1. A turning device (11) operated by compressed air, for example for compressed air tools (10), having a housing (16) and a rotor (12), which is rotatably arranged in a front housing part (17) and into whose turbine element the fluid under pressure can flow, having a braking arrangement (14) and a switch (36) for the compressed fluid, which is in operative connection with the braking arrangement (14) and is arranged on a rear housing part (21) in line with a compressed fluid supply conduit (26), characterized in that a sliding switch (36) is provided, which encloses the rear housing part (21) in the area of the supply conduit (26) and is provided with axially oriented control pins (41), which are connected, fixed against relative displacement, with a brake disk (44) of the braking arrangement (14).

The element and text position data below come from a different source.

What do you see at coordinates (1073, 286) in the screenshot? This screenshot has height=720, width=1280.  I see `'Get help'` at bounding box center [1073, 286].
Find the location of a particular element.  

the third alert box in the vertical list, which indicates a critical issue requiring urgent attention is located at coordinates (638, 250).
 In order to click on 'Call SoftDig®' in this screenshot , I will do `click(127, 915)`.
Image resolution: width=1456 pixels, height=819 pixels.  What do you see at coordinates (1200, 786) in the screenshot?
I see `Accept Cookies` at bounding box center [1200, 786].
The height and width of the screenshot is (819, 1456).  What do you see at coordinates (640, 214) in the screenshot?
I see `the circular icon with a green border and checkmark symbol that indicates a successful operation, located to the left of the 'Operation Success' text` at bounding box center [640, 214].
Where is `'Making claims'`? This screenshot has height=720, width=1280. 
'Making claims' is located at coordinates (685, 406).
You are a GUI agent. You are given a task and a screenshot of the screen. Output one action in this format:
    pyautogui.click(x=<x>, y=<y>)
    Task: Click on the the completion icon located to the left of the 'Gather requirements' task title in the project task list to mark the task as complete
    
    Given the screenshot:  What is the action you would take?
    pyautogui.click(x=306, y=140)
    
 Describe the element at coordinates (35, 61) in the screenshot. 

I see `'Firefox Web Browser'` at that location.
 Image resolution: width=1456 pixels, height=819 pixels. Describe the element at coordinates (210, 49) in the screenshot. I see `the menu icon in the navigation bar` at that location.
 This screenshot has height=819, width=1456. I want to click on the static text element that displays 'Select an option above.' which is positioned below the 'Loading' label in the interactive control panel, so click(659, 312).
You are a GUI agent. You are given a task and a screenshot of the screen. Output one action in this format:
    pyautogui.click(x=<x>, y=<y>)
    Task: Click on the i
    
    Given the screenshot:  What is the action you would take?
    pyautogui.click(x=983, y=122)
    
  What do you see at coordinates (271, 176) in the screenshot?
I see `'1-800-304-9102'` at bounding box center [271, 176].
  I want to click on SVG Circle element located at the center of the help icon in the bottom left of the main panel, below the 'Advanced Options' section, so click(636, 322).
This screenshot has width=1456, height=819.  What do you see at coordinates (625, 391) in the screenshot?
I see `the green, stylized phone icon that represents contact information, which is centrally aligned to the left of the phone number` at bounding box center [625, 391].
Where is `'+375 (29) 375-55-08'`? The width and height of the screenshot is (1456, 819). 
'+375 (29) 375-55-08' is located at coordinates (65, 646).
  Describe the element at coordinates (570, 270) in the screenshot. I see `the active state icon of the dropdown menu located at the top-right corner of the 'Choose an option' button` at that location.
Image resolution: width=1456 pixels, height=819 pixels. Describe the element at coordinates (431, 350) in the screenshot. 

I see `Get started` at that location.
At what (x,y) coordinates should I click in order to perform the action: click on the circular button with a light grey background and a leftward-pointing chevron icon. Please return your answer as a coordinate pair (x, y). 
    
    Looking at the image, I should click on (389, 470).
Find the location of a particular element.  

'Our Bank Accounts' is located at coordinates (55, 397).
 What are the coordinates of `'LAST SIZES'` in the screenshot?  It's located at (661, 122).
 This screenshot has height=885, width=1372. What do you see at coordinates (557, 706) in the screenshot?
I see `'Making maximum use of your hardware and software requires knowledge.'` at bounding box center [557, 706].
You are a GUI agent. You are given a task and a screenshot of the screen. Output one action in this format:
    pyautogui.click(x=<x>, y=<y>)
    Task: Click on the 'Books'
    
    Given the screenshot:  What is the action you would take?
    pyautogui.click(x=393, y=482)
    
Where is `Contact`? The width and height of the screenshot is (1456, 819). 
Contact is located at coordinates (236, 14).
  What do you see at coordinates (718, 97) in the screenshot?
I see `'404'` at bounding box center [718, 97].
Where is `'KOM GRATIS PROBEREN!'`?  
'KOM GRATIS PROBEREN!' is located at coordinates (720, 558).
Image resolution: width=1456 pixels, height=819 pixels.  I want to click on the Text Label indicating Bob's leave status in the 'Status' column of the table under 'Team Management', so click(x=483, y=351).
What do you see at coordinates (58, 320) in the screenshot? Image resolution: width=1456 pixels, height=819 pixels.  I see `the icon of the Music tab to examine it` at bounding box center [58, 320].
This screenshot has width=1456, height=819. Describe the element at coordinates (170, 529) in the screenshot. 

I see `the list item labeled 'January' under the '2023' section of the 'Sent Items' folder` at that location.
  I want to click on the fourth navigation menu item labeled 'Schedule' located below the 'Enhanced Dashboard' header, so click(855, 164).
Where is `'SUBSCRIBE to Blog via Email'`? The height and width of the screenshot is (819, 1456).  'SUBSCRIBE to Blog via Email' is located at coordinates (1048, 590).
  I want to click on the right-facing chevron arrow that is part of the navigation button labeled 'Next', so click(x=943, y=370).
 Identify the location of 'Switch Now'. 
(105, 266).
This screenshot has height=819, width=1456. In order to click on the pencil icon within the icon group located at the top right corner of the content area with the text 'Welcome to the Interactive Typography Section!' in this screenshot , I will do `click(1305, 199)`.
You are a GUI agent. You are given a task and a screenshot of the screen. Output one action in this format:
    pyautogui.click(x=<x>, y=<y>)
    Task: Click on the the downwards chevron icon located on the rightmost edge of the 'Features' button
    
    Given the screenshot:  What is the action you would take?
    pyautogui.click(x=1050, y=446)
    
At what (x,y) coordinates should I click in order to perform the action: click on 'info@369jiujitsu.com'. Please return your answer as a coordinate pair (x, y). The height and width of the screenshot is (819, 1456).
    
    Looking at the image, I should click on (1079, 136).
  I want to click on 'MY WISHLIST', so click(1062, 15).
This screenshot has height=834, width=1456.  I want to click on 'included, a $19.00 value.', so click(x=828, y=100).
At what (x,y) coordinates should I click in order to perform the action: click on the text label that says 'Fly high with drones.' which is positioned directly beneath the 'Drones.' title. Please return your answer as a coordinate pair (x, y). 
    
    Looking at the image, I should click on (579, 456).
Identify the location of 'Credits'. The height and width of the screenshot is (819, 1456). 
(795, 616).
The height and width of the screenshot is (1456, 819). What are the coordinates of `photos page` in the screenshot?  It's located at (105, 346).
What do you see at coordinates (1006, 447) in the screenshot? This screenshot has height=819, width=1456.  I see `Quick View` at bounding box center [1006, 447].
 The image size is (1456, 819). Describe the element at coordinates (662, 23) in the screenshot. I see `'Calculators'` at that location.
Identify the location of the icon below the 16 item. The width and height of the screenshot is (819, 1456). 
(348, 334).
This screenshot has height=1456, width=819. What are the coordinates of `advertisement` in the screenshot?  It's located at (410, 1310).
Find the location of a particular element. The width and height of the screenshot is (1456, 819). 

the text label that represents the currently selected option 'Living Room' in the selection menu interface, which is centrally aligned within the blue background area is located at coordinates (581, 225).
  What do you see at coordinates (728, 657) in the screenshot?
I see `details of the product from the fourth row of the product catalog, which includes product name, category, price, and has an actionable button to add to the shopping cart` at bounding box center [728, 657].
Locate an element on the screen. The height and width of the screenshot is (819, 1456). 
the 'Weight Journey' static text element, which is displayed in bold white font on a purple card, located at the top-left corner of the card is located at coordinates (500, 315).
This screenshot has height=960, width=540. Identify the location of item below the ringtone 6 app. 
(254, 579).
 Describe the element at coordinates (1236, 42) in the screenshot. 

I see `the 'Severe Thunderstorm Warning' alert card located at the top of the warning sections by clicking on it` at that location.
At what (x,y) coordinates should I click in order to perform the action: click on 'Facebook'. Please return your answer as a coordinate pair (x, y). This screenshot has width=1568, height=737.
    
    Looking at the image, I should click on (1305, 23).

2. The turning device in accordance with claim 1, characterized in that the control pins (41) are guided in and through a cover (23) of the housing (16).

3. The turning device in accordance with claim 2, characterized in that the housing cover (23) is supplied with vent openings (48).

4. The turning device in accordance with at least one of claims 1 to 3, characterized in that the supply conduit (26) is interrupted in the rear housing part (21), and each end (27, 28) of the supply conduit (26) is connected with radial bypass conduits (31, 32) arranged in the rear housing part (21), whose outlet openings can be covered by the sliding switch (36).

5. The turning device in accordance with claim 4, characterized in that the sliding switch (36) has an interior annular compressed fluid groove (37), whose width corresponds to the axial distance of the bypass conduits (31, 32) from both ends (27, 28) of the supply conduit (26).

6. The turning device in accordance with claim 5, characterized in that seal rings (38, 39, 40) are provided in the sliding switch (36) at both sides of the annular groove (37), the center seal ring (40) of which separates the two bypass conduits (31, 32).